PROBLEM: Find the lines of data that contain the string "Change", then list them.

Data items:
******
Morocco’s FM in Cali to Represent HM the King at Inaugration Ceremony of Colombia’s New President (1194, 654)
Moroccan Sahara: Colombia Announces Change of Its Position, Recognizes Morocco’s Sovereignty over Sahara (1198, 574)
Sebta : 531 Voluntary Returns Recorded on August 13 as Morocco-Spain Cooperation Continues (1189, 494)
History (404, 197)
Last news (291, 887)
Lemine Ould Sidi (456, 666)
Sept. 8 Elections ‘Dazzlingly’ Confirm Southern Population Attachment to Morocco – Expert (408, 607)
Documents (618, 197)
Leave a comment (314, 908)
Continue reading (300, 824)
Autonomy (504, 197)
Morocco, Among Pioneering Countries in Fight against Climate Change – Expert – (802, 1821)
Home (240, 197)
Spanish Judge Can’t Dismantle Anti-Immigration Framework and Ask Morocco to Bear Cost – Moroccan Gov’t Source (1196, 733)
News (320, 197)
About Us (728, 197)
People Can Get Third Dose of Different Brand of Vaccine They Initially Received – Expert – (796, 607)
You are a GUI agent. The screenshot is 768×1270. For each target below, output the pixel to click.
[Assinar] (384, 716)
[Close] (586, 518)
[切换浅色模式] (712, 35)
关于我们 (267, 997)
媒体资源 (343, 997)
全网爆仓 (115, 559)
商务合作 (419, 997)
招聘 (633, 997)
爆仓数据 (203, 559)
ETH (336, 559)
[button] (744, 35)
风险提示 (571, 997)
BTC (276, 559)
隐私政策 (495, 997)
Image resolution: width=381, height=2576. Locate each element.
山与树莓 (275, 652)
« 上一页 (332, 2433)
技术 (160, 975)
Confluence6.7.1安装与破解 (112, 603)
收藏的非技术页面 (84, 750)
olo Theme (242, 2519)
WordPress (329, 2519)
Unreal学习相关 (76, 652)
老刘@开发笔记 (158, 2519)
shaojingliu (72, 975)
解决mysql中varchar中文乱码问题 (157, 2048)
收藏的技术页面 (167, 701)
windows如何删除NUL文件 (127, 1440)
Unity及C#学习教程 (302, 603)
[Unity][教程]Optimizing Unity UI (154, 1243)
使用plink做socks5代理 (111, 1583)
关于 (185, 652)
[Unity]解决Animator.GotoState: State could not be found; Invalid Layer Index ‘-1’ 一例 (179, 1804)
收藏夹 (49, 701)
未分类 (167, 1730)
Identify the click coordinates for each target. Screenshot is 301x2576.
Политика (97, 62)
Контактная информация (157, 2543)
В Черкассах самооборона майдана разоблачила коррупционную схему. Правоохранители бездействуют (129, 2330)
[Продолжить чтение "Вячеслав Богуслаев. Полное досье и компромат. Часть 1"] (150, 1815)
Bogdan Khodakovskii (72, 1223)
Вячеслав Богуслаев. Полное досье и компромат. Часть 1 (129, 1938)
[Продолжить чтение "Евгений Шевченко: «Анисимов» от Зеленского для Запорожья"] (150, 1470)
******
RESULT OF THIS TASK:
Moroccan Sahara: Colombia Announces Change of Its Position, Recognizes Morocco’s Sovereignty over Sahara (1198, 574)
Morocco, Among Pioneering Countries in Fight against Climate Change – Expert – (802, 1821)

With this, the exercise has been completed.